▶ **STUDY QUESTIONS**
a - In the page replacement notes, what is set to all 0s on a reference to page i in the hardware bit matrix scheme?
b - List every step that the page replacement notes give for the Aging algorithm to perform on each PTE every k clock ticks.

A hardware cutsie in Tanenbaum

For n pages, keep an nxn bit matrix.
On a reference to page i, set row i to all 1s and col i to all 0s
At any time the 1 bits in the rows are ordered by inclusion. I.e. one row's 1s are a subset of another row's 1s, which is a subset of a third. (Tanenbaum forgets to mention this.)
So the row with the fewest 1s is a subset of all the others and is hence least recently used
Cute, but still impractical.

4.4.7: Simulating (Approximating) LRU in Software

The Not Frequently Used (NFU) PRA

Include a counter in each PTE (and have R in each PTE).
Set counter to zero when page is brought into memory.
For each PTE, every k clock ticks.
1. Add R to counter.
2. Clear R.
Choose as victim the PTE with lowest count.

R	counter
1	10000000
0	01000000
1	10100000
1	11010000
0	01101000
0	00110100
1	10011010
1	11001101
0	01100110

The Aging PRA

NFU doesn't distinguish between old references and recent ones. The following modification does distinguish.

Include a counter in each PTE (and have R in each PTE).
Set counter to zero when page is brought into memory.
For each PTE, every k clock ticks.
1. Shift counter right one bit.
2. Insert R as new high order bit (HOB).
3. Clear R.
Choose as victim the PTE with lowest count.

Homework: 25, 34

4.4.8: The Working Set Page Replacement Problem (Peter Denning)

The working set policy (Peter Denning)

The goal is to specify which pages a given process needs to have memory resident in order for the give process to run without too many page faults.

But this is impossible since it requires predicting the future.
So we make the assumption that the immediate future is well approximated by the immediate past.
Measure time in units of memory references, so t=1045 means the time when the 1045th memory reference is issued.
In fact we measure time separately for each process, so t=1045 really means the time when this process made its 1045th memory reference.
W(t,&omega) is the set of pages referenced (by the given process) from time t-ω to time t.
That is, W(t,ω) is the set pages referenced during the window of size ω ending at time t.
That is, W(t,ω) is the set of pages referenced by the last ω memory references ending at reference t.
W(t,ω) is called the working set at time t (with window ω).
Does this Netscape support the ω notation to give the Greek letter?
w(t,ω) is the size of the set W(t,ω), i.e. is the number of pages referenced in the window.

The idea of the working set policy is to ensure that each process keeps its working set in memory.

Allocate w(t,ω) frames to each process. This number differs for each process and changes with time.
On a fault, one replaces a page not in the working set. But it is not easy to find such a page quickly.
Indeed determining W(t,ω) is difficult.
We will see that the working set algorithm is essentially a ``global policy'' (defined below). I would actually prefer covering the working set policy after defining local and global policies but decided to follow Tannenbaum.
If a process is suspended, it is often swapped out; the working set then can be used to say which pages should be brought back when the process is resumed.

Interesting questions include:

What value should be used for ω?

▶ **DATA EXTRACTS**
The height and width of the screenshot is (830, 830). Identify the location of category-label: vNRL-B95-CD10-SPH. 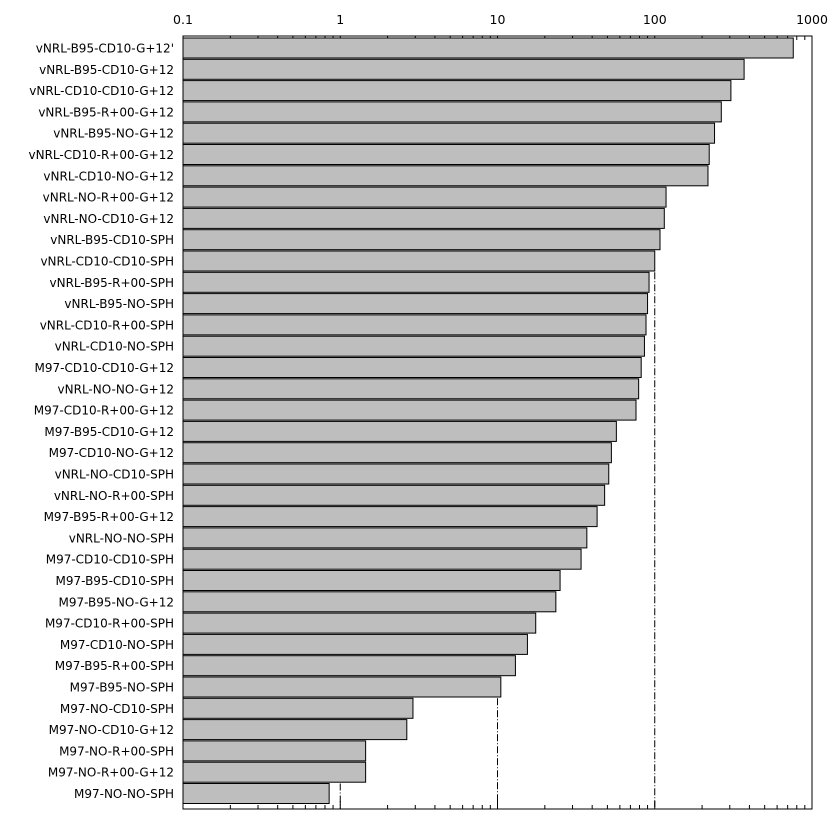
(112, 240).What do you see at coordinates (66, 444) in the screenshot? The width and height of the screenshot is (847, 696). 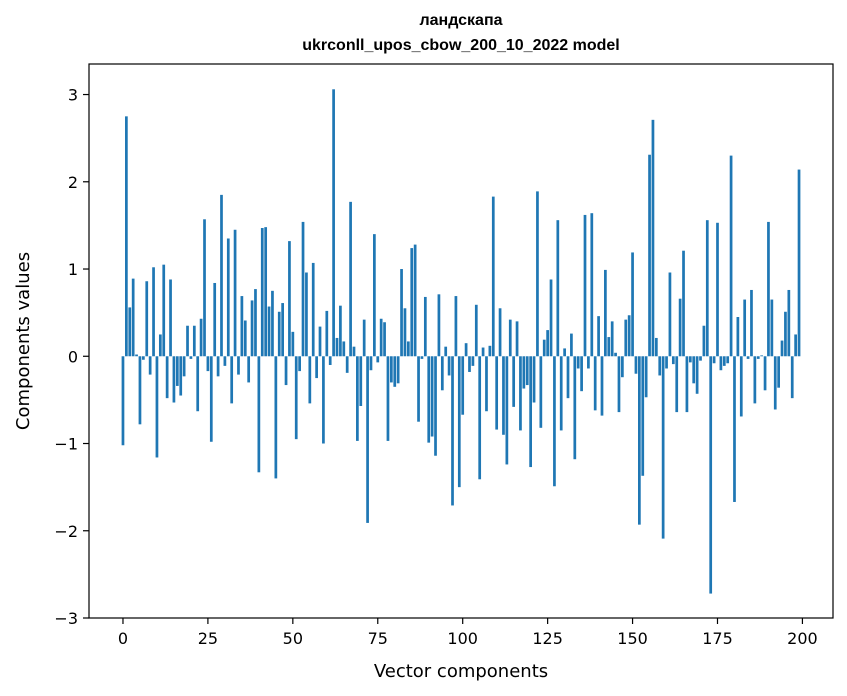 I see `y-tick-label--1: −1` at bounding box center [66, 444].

* * *

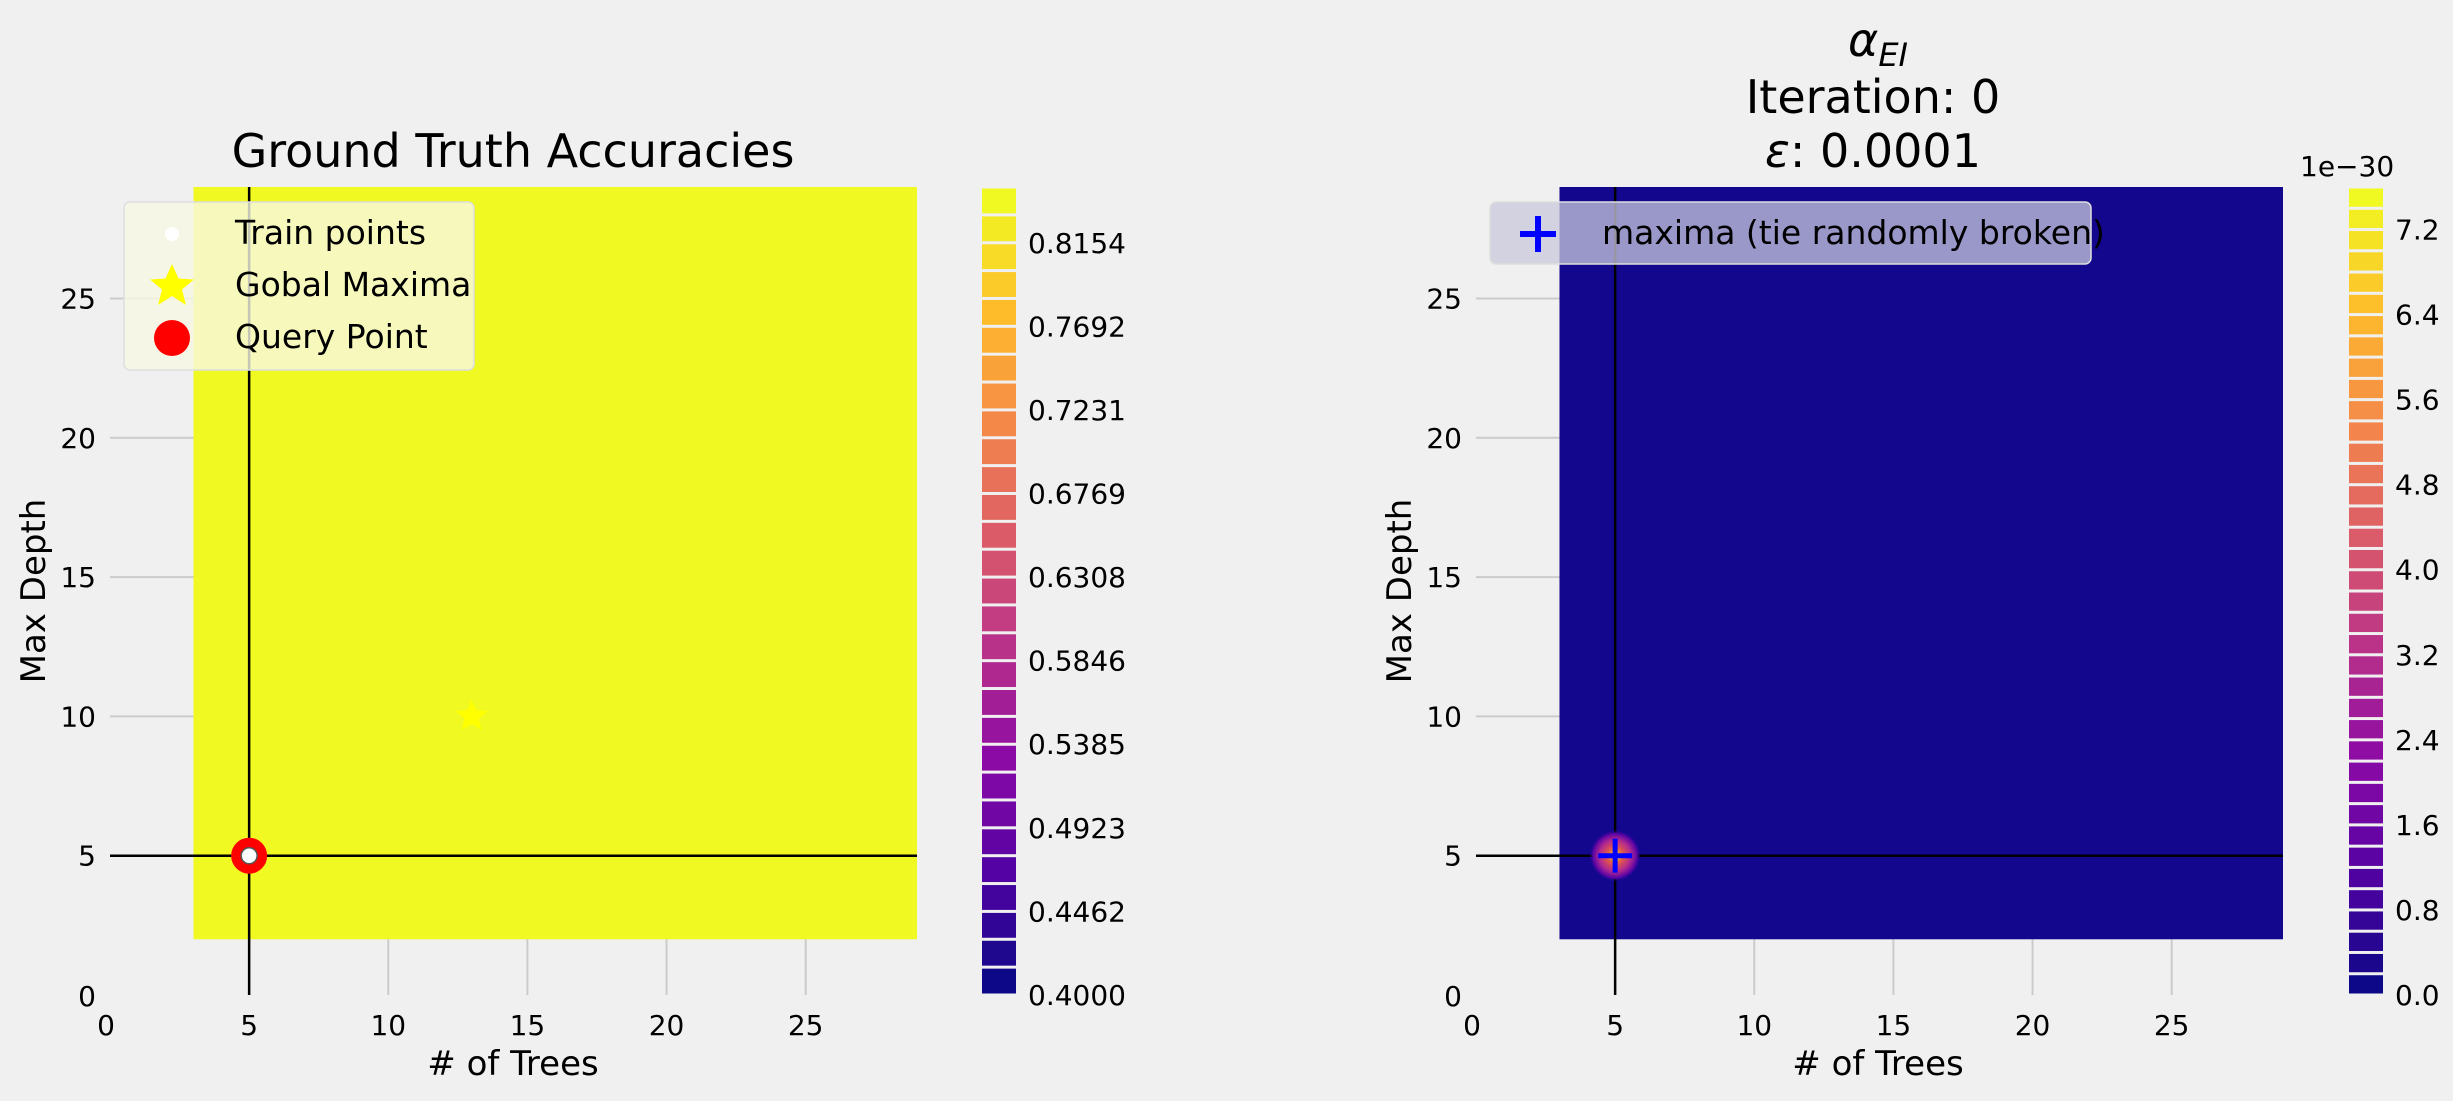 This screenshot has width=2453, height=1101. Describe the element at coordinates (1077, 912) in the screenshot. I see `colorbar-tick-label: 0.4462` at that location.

▶ **ANSWERS TO THE EXERCISES**
a - Column i of the nxn bit matrix.

b -
1. Shift counter right one bit.
2. Insert R as new high order bit (HOB).
3. Clear R.